18. I also note that the applicant wants rents to be paid direct to her accounts. The supporting affidavit shows that there are several other beneficiaries. As such despite her having obtained a limited grant, the rents as she has alleged belong to the estate of the deceased subject to the distribution to all the beneficiaries. It is therefore my view that she ought to have obtained a consent from the beneficiaries on how the rent would be collected and how it would be preserved. Certainly it is not supposed to be deposited in her accounts. My view is that it should be deposited in an account in her name and one other beneficiary with the consent of all the beneficiaries. The applicant has moved with haste without putting in place the process of collecting the rent that would provide a proper accountability for the said rent.
19. I have stated that the rent is alleged to belong to the estate because of the averments by the respondent that the rent does not belong to the estate and that the applicant has not disclosed material facts to the court. Based on these it is premature to say that the respondent is in contempt of court as there is a dispute which can only be resolved in the main succession cause to determine whether the rent forms part of the estate of the deceased.
20. I note that the Respondent did not sign the consent to the making of the grant of letters of administration and has therefore only been introduced to this cause by virtue of the present application. It is therefore my view that the act by the Respondent cannot be termed as contempt of court for disobedience of court orders in the absence of proof that the said orders were served on the Respondent. In any case, if the Applicant is to be believed that she wrote to the tenants, then the tenants should also be faulted for disobeying the court orders despite being notified of the same.
The applicant has deponed that the respondent threatened her when she enquired about the issue and she reported the matter at Chuka Police Station. A perusal of the annextures does not show any OB. The same for the threat to kill the process server at the paragraph 14 of her affidavit. This averment is hearsay and can only be based on falsehoods as there is no affidavit of the process server on the record or of the advocate.

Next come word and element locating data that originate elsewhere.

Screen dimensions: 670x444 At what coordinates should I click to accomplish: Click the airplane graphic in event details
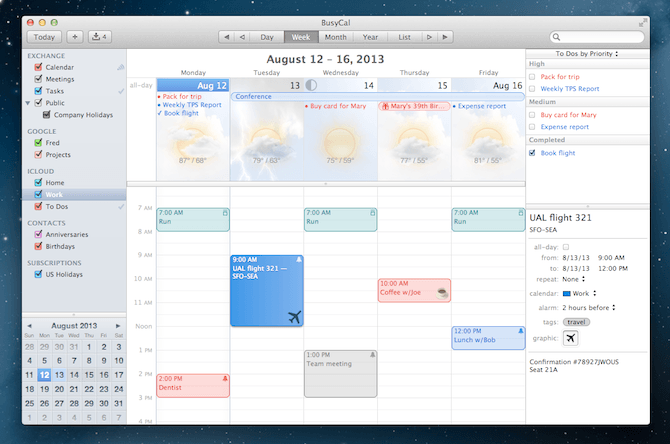tap(570, 338)
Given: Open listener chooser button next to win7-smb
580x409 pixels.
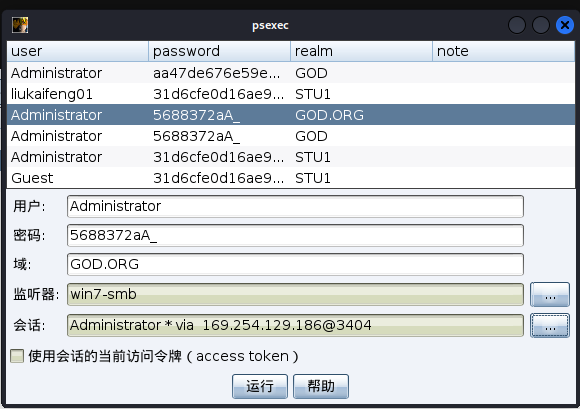Looking at the screenshot, I should pyautogui.click(x=550, y=294).
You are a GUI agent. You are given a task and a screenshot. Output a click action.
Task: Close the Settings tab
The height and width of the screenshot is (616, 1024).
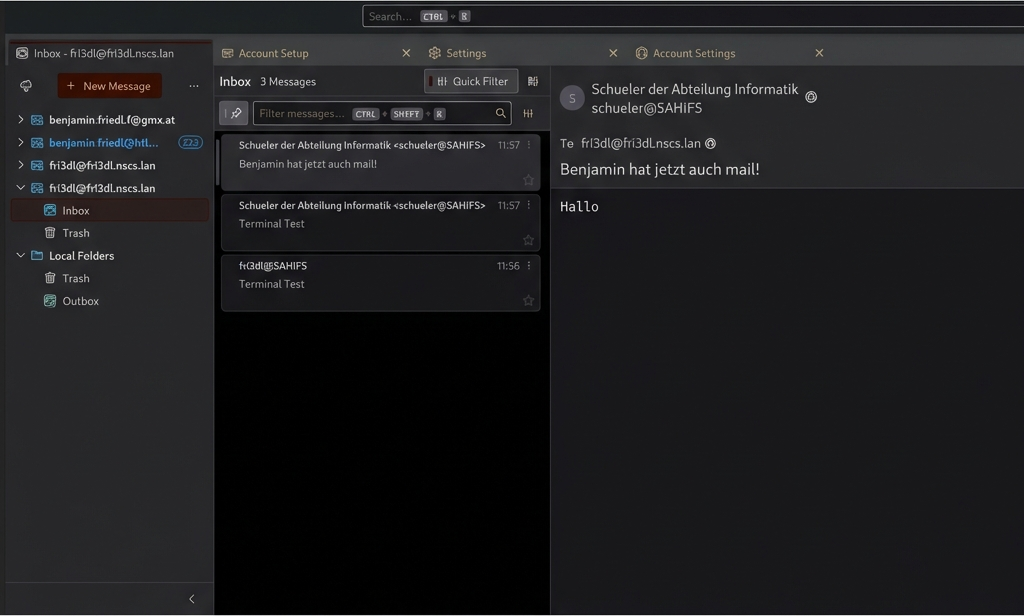tap(613, 54)
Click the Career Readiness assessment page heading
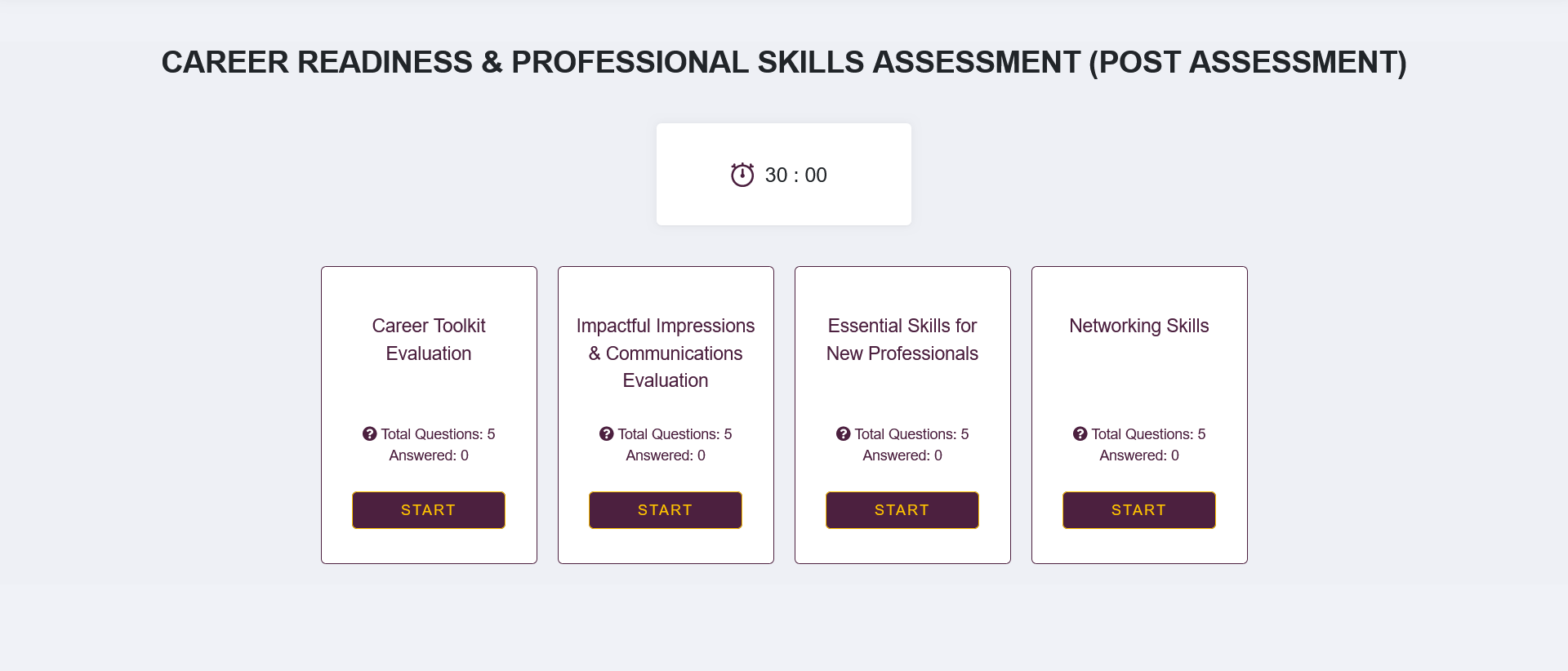 (x=784, y=62)
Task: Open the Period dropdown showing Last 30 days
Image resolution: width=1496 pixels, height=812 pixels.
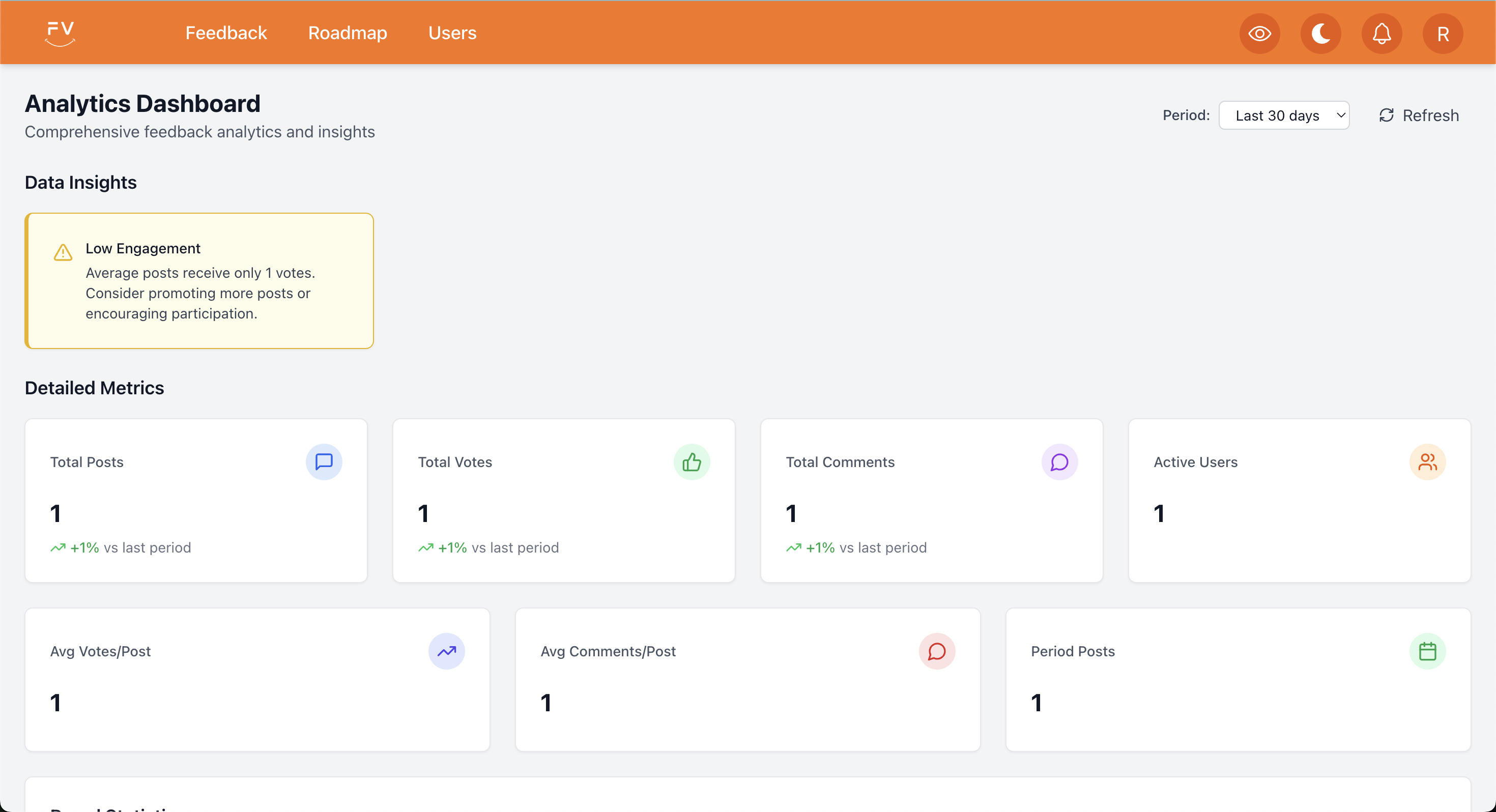Action: click(x=1283, y=115)
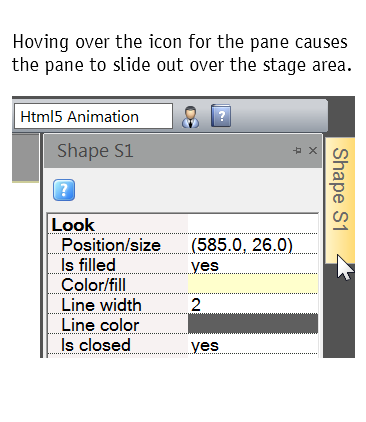Open the Line color dark swatch
The width and height of the screenshot is (366, 422).
click(253, 324)
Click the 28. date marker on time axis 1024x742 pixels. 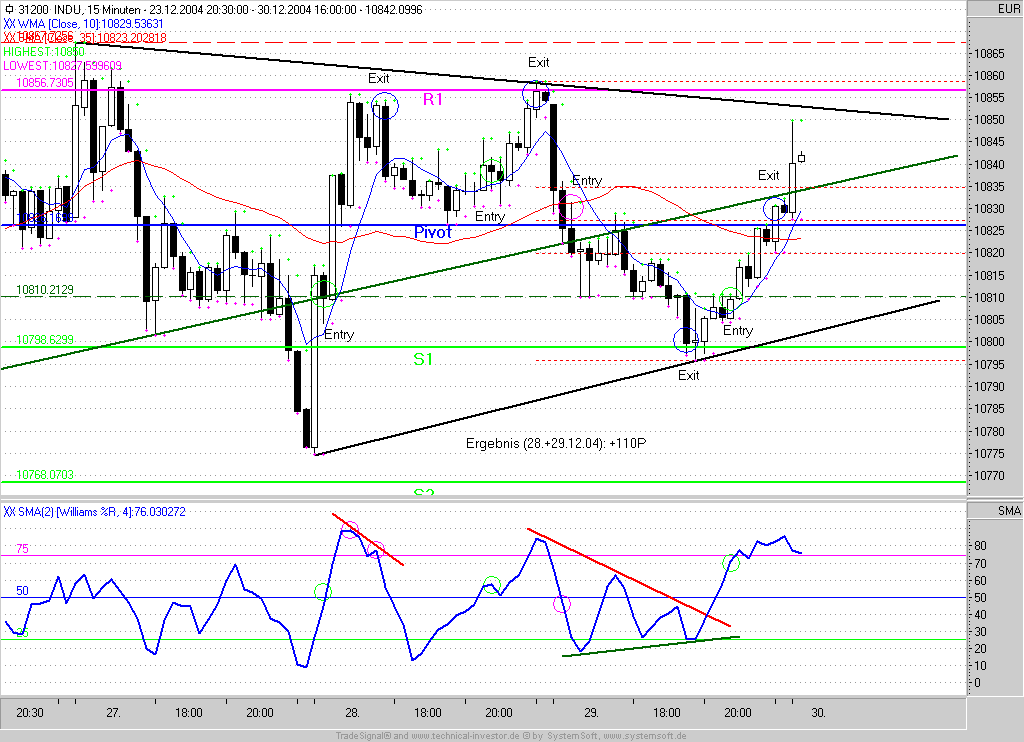(x=353, y=713)
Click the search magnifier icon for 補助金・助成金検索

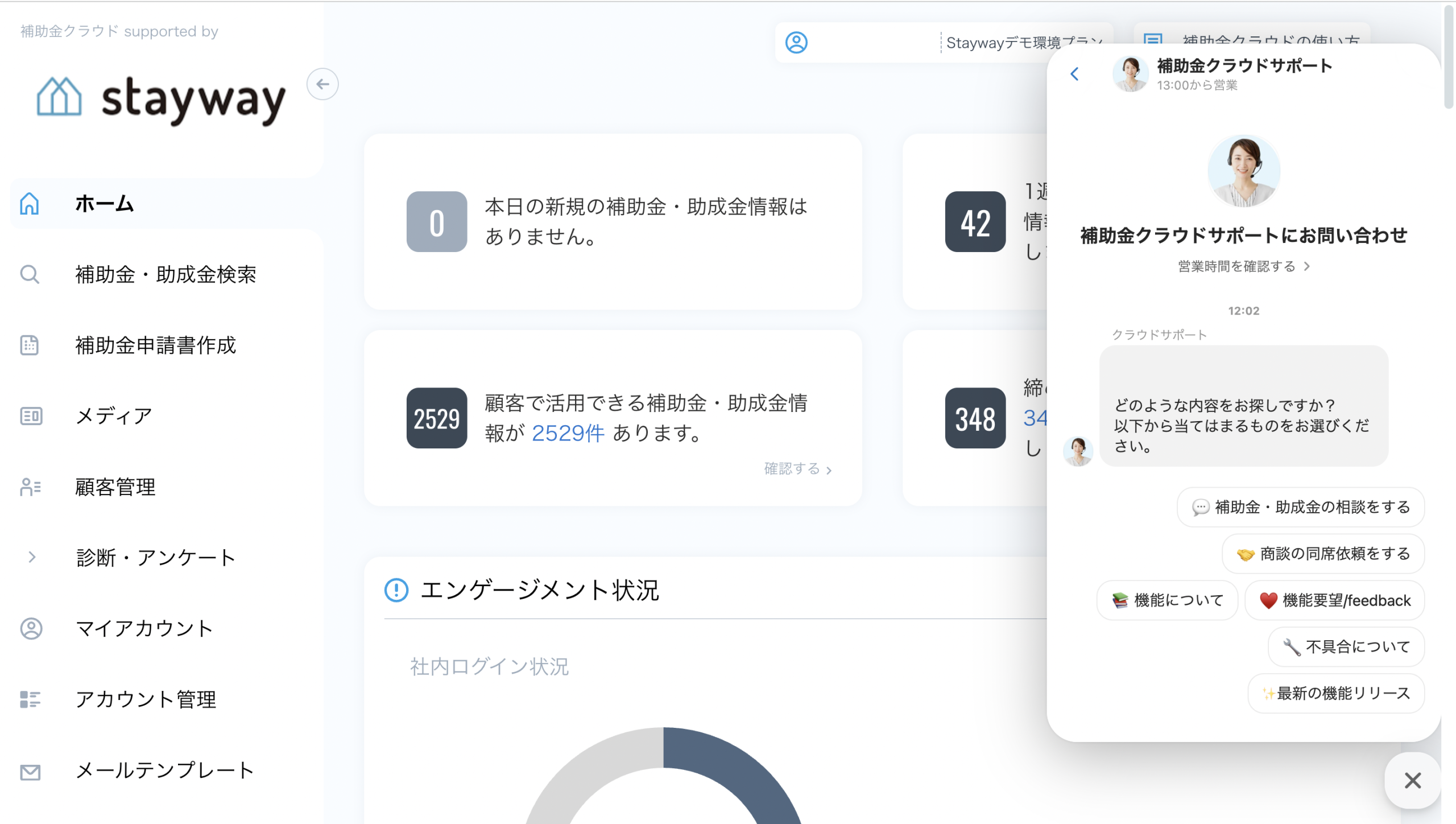pyautogui.click(x=30, y=274)
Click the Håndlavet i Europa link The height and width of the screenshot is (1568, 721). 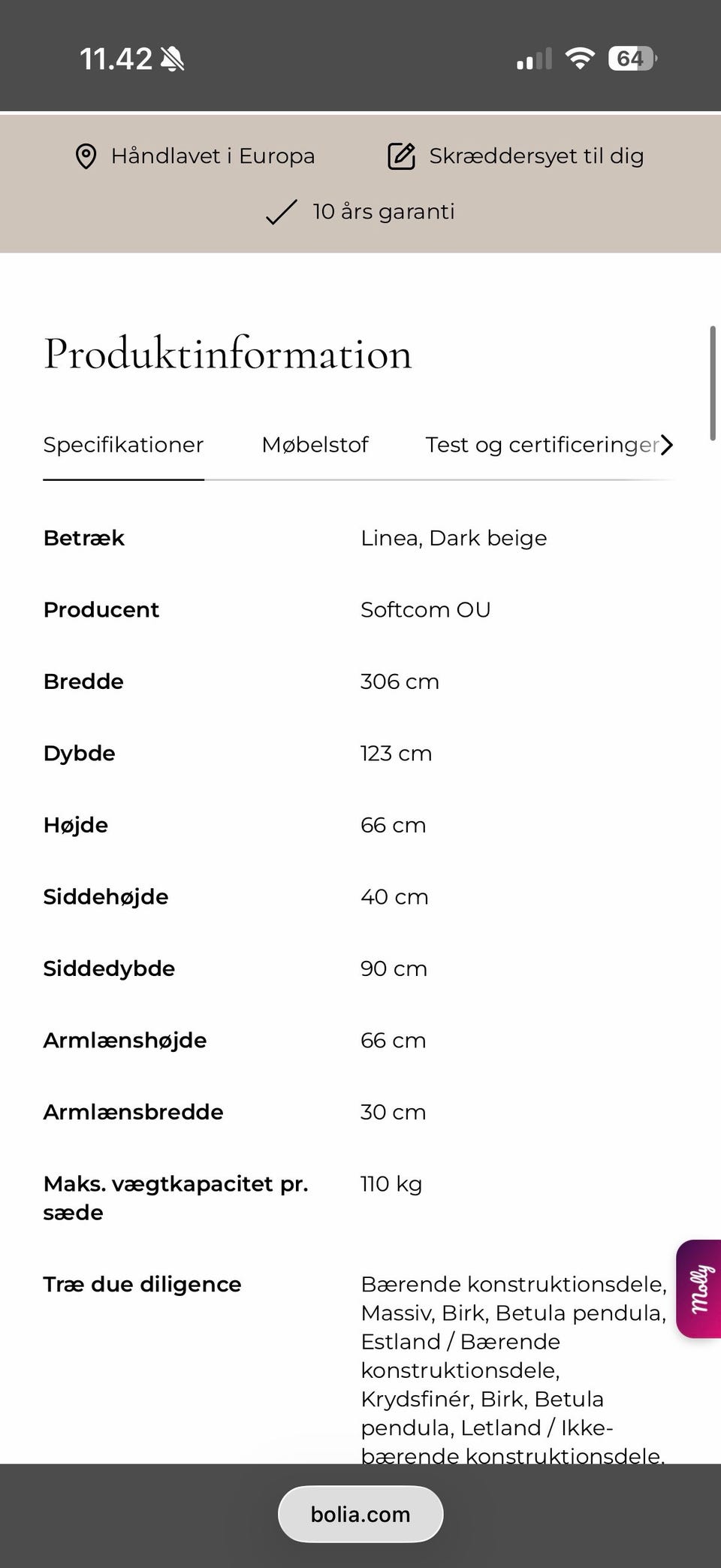pos(213,156)
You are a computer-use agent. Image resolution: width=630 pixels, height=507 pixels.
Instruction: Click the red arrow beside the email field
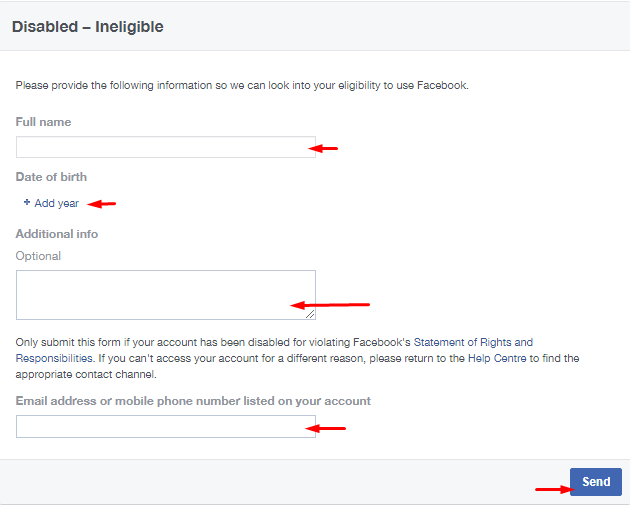[325, 428]
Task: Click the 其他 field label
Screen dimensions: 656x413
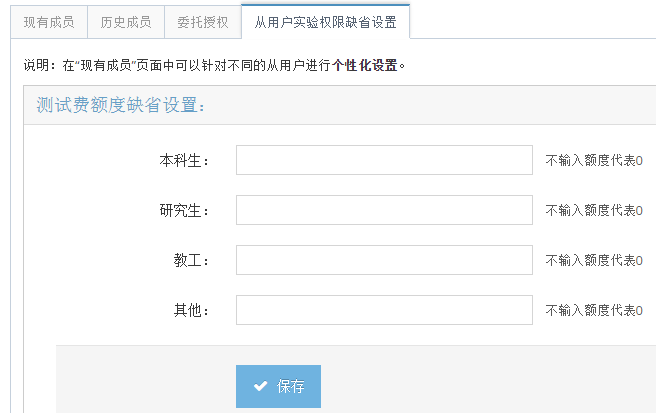Action: [x=190, y=310]
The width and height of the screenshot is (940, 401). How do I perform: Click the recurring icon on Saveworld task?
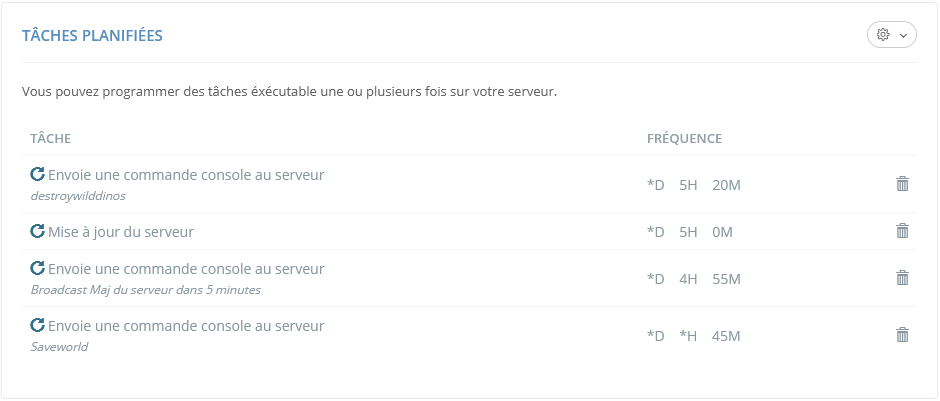38,325
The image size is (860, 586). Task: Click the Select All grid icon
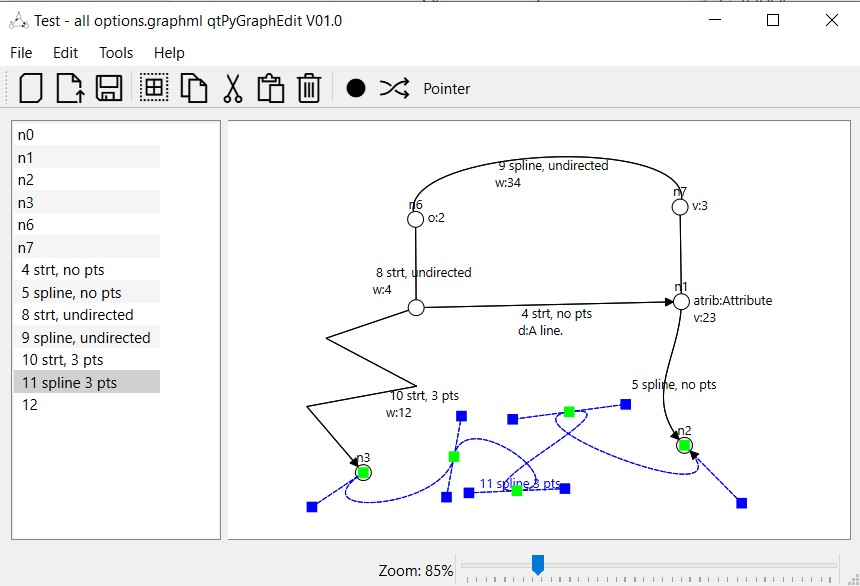[x=153, y=88]

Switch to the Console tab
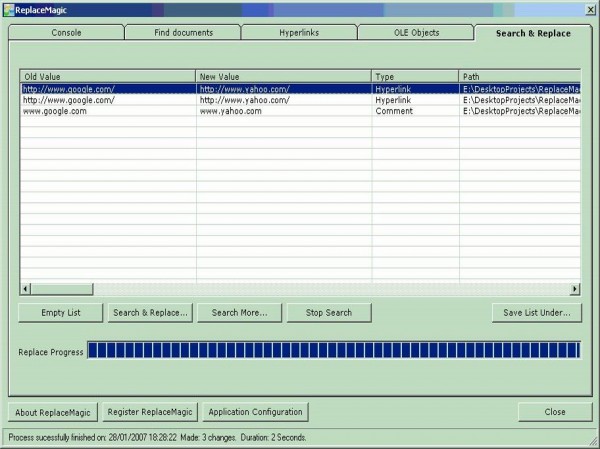(x=66, y=33)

21. It is further my view that this application would have been ripe for granting contempt orders against the Respondent had the Applicant moved the court to order the Respondent to stop collecting rent and an order for Respondent to deposit the rent in a certain account. This would give the respondent an opportunity to be heard on the matter. In the circumstances, I opine that the Applicant has failed to prove to the requisite standard that the Respondent is in contempt of the orders issued by this court on 25th August 2021.
Conclusion
22. The upshot of the foregoing, is that the application dated 27th October 2021 is not merited. I dismiss the application.
DATED, SIGNED AND DELIVERED AT CHUKA THIS 20TH DAY OF DECEMBER 2021.
L.W. GITARI
JUDGE
20/12/2021
The ruling has been read out in open court.